Cancer incidence is increasing and becoming a leading cause of death ( a the deadly disease) worldwide. Death cancer continues to increase globally, particularly in low and middle income countries. Some growing causative agent of cancer helps in increasing the cancer incidence. It is a huge battle in front of the world to fight and save the people from the cancer. In the developing countries the burden of cancer is very high and shortages of the radiotherapy services like equipment, medical oncologist, radiation physicist and radiation therapist put the population under severe threat.
Advances in technology that provide more sophisticated, promising, precise and accuracy for targeting malignancies requires extensive training, continuing education and attention, devoted for the radiation therapists who deliver the radiation and should be up-to-date on the depth of increasingly complex technology. Delivery of radiation under this newer technology changes from traditional to modern to advance to complex. Radiation therapists always have had to review all approved treatment plans, instructions, prescriptions and images to ensure that the information is consistent and valid before delivering any treatment. Therapists monitor the patient and treatment conditions for inconsistencies or irregularities and notify oncologist and physicists if any problems arise; they also stop treatments when problems occur.
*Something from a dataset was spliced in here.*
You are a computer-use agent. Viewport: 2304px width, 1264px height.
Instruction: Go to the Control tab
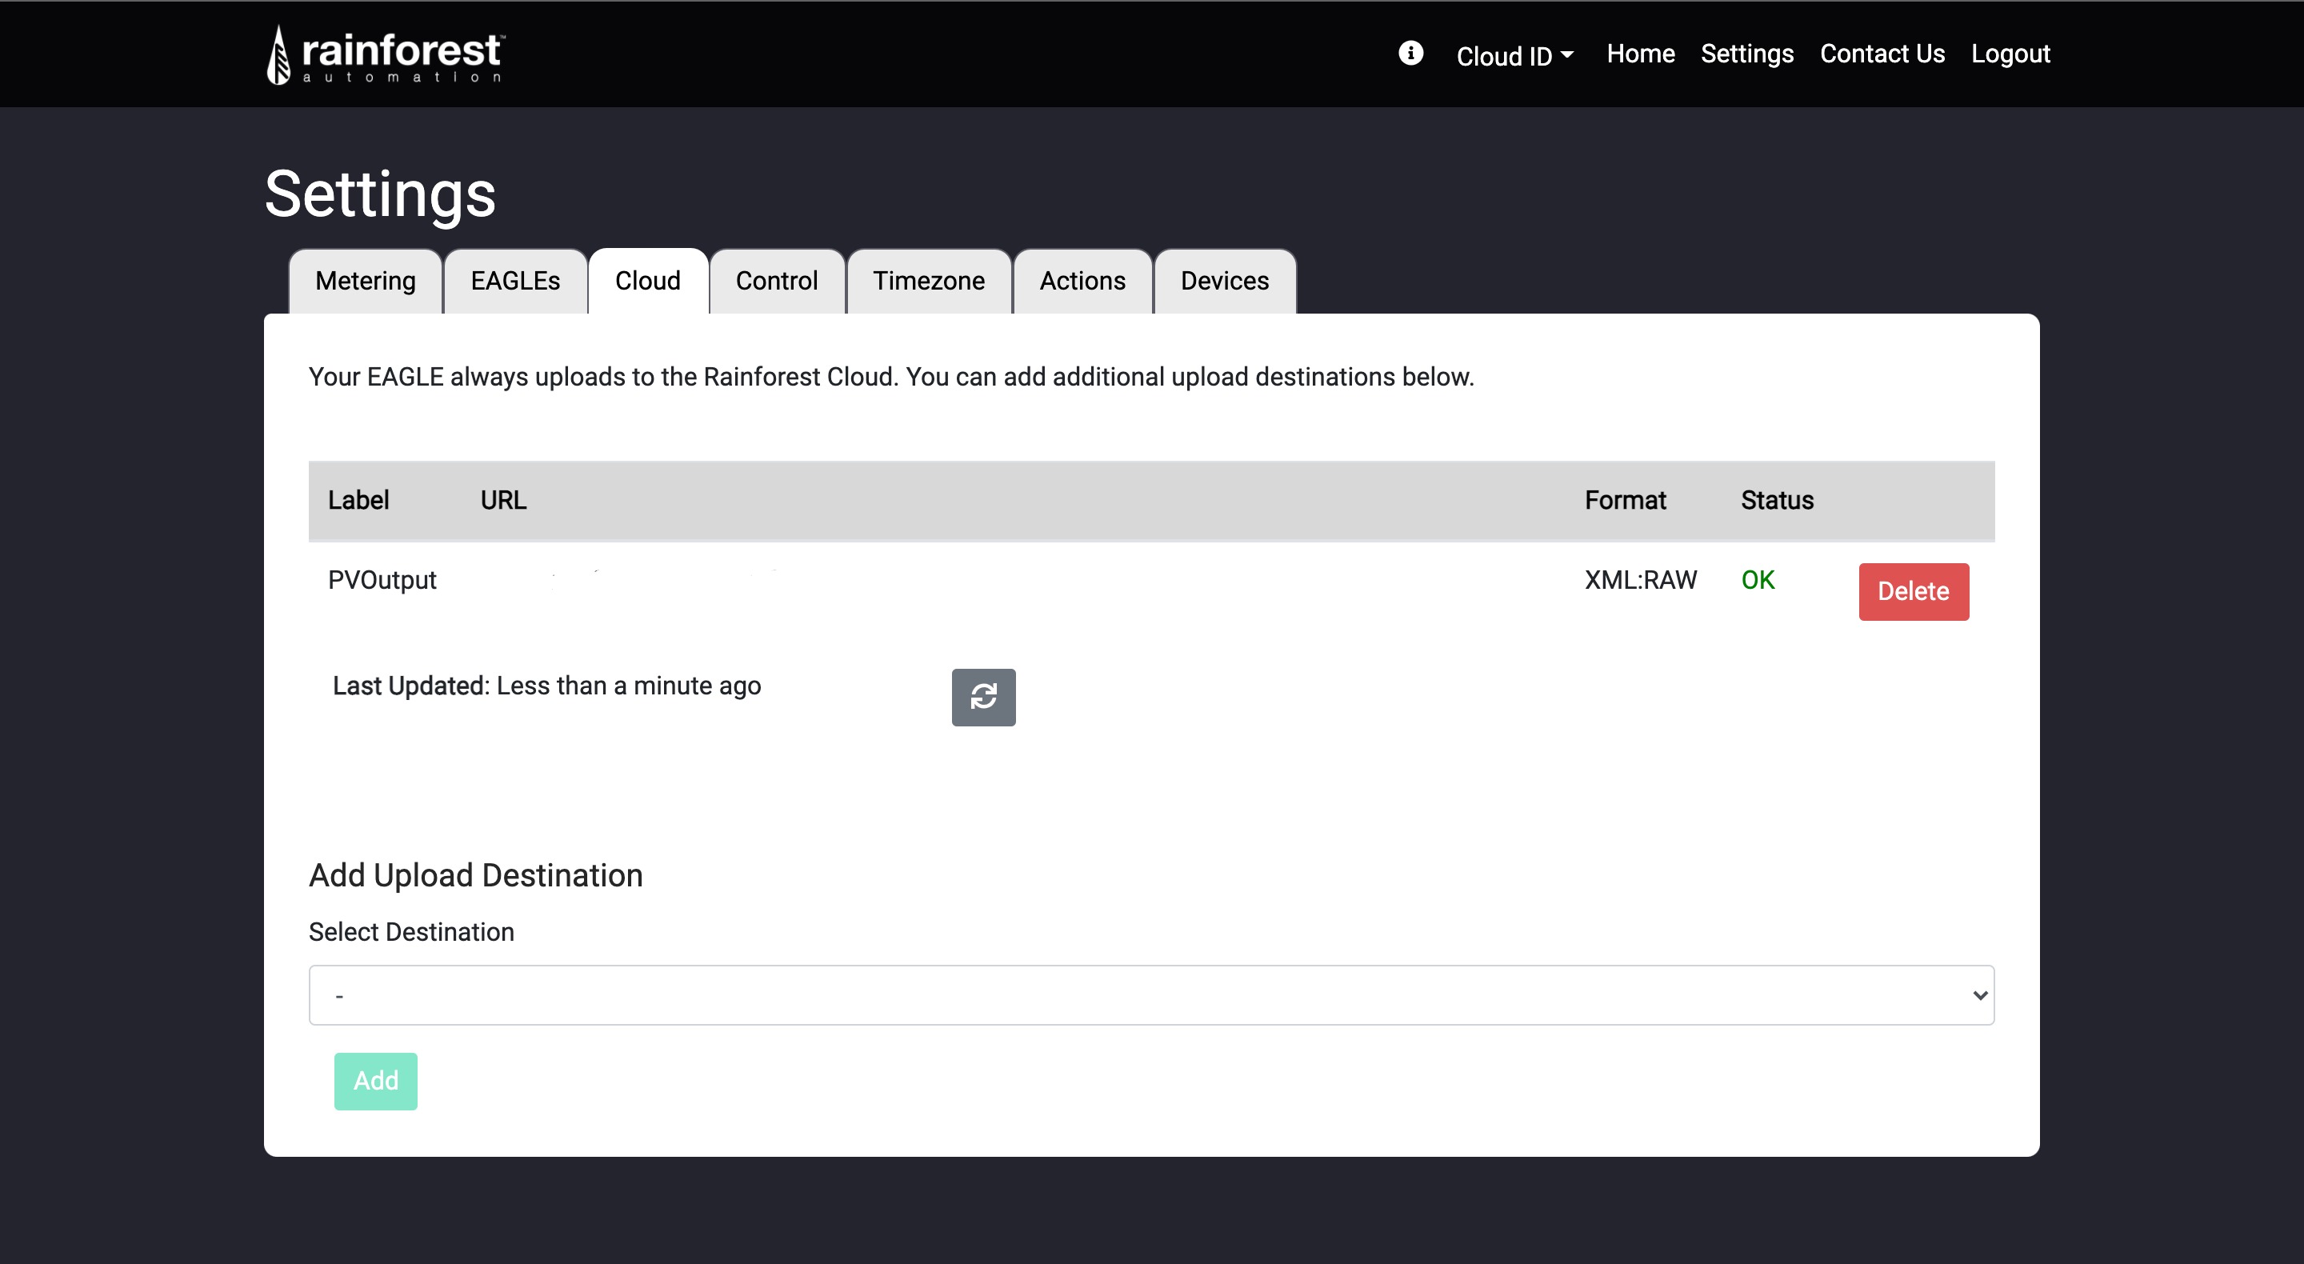coord(776,281)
The lack of National and international support put the therapist far from the extra educational opportunities and training. Still with the limited opportunities and resources the therapist able to handle with care, control, quality, roles and responsibilities, risk free, safety, reporting any rare error, reviewing and challenges in the treatment. In the recent years the therapeutic imaging and radiological imaging is the top development that changed the face of radiotherapy treatment enabling more targeted disease detection, treatment, diagnosis and eliminating the need for invasive and exploratory surgeries. With advanced evolution in the radiologic imaging the therapist should have trained and have tuning with the radiological imaging and oncological imaging to identify and reduce any artifacts during the overlapping of imaging and error tracking or geometric verification. Patient positioning, immobilization, verification of images and delivery of radiation is the main concern for the raditiotherapist.
The radiation therapist is the ultimate gatekeeper in the delivery of curative or palliative doses of radiation. As such, all members of the treatment team must recognize the therapist’s critical role in safeguarding the patient.